(REQUIRED WORK):
A) In the guide to a child's entertainment career, after what time of day should you check in with your agent?
B) Resume the guide to a child's entertainment career after its final line.

(TEXT SHOWN):
___

Getting Started in the Industry

We cover all the topics essential to making it in entertainment in a specific order that gets
results.

On the Job

Congratulations! You’ve booked the job. As you move forward, here are some final tips to help guide you in your child’s new career.

First and foremost:

Do not forget all the things you learned in the first 9 steps.

  • Step One: In Step One you assessed your child’s ability, talent, looks, and DESIRE. Revisit these points periodically and be prepared to confidently walk away if this business just isn’t right for your child or you.
  • Step Two: In Step Two you became organized. Now that you have found employment, the list of items you’ll need to stay on top of will continue to multiply. Organization will keep you on top of the game.
  • Step Three: In Step Three you learned how to get professional looking photos and how to make a resume. Keep them current!  Get new photos as your child grows and changes and update your resume with every new class or credit.
  • Step Four: In Step Four you learned about acting classes and coaches. Keep building on your child’s abilities by adding new ones. Learn to dance, sing, fence, a dialect… stretch yourself.
  • Step Five: In Step Five you learned about representation. If your agent isn’t getting you out, it might be time to look for a new one. Check in with your agent periodically, preferably after 2:30 PM, after they have gone through all their “breakdowns.” Keep the conversation short and sweet, don’t waste their time. Remember, your agent/manager works for you… not the other way around.
  • Step Six: In Step Six, you learned all about the casting process.  Remember, only representation by an agent or manager will open the door to bigger opportunities.  Don’t spend all your time on ‘self-submissions’.  Instead, assemble a team of professionals to represent your child.
  • Step Seven: In Step Seven, you learned how to follow through. Send thank you notes to employers, casting directors, your agent, and anyone else who makes your job easier. Teach your kid manners and decorum. Stay on top of finances, trust account deposits, and anything else that may need your attention. Follow through!
  • Step Eight: In Step Eight you learned to stay in constant communication with your child’s school and how to handle school on set. Your child’s education is your #1 priority. Keep on top of their academic needs and keep appropriate supplemental materials available for last minute situations.
  • Step Nine: In Step Nine you learned about the auditioning process and about being Polite, Prepared and Prompt. Use these “three P’s” every day on set and you will gain a reputation as a consummate professional.

___

(GIVEN RECORDS):
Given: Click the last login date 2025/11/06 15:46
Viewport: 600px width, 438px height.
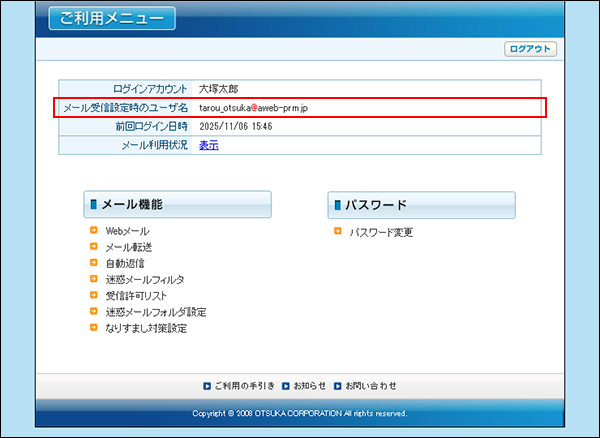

___

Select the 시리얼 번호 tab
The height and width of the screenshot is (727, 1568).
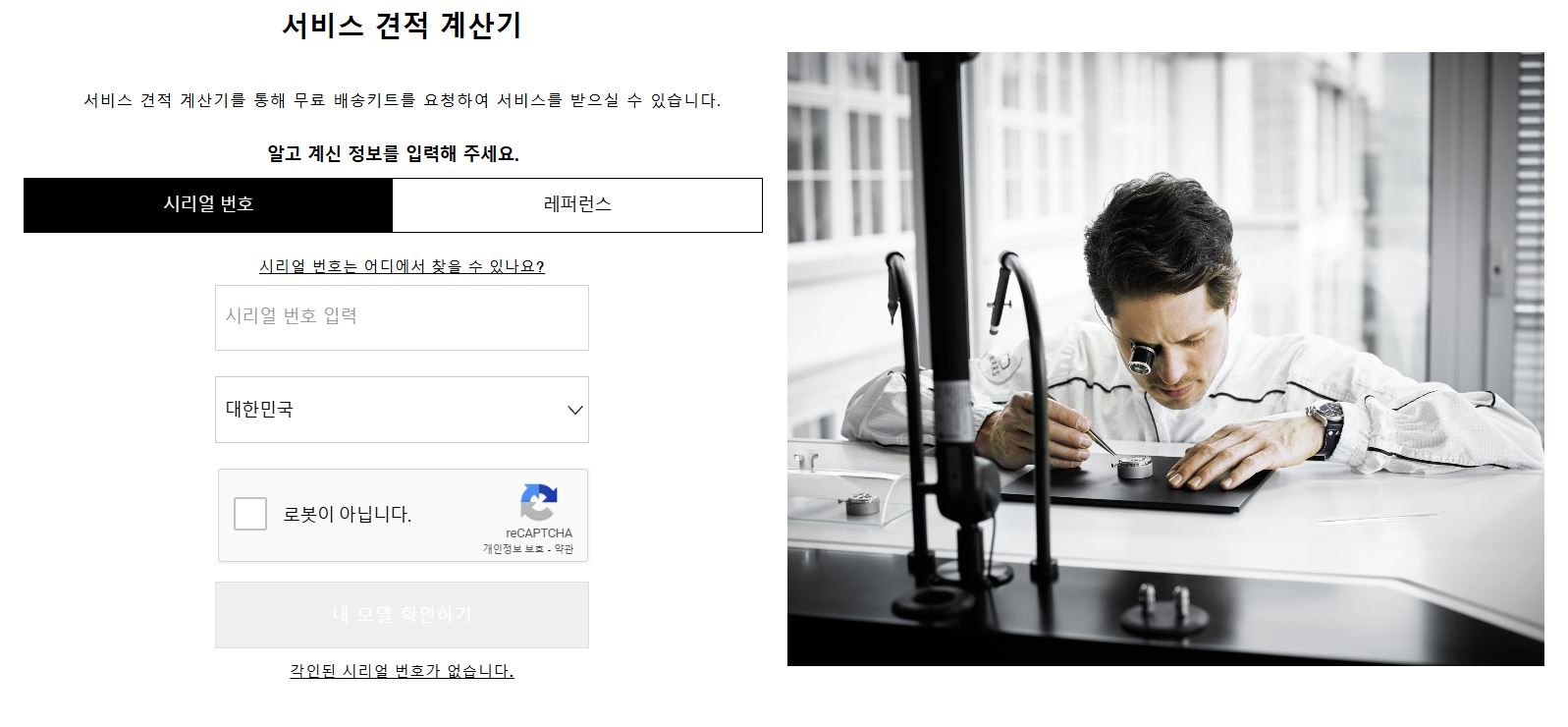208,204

___

(EXPECTED RESULTS):
A) After 2:30 PM, once the agent has gone through all their "breakdowns."

B)
Before the Job:

Keep all things you need while working packed and ready to go. Schedules will get hectic and call times often come in at the last minute, so it’s important to be prepared!  Production will normally e-mail or fax you a call sheet and a map the night before the job. The call sheet lists the time each person is “called” to the set as well as a shot list describing what scenes will be filming the day of the shoot.

Get a copy of the script and MEMORIZE YOUR LINES! If you have been cast in a series or soap, make sure you are familiar with that show and any regulars who perform on it.  It’s also good to know the staff  (Producers, Writers and Directors) and research their body of work on IMDB.

Double check:

  • Job date
  • Name of the project or product (i.e. “Superman”, “Coke”)
  • Call time (this is the time YOU are to report to location – DO NOT BE LATE!)
  • Location address (dress accordingly for outdoor filming, layers are best)
  • Emergency contact phone number (in case you are lost or late)
  • Directions (invest in a map book or use a mapping program to plan your route)
  • Contact name(s) (the casting director’s name and/or the person you’ll be asking for upon arrival)
  • Type of clothing to wear (inquire with production about special wardrobe requests)

Bring Along:

  • Entertainment Work Permit (if applicable)
  • School books and assignments (on school days)
  • Parking money (Just in case)
  • Snacks (Just in case – not all jobs have catering)
  • Travel-type games or workbooks and other items to keep your child busy during downtime (see also Education)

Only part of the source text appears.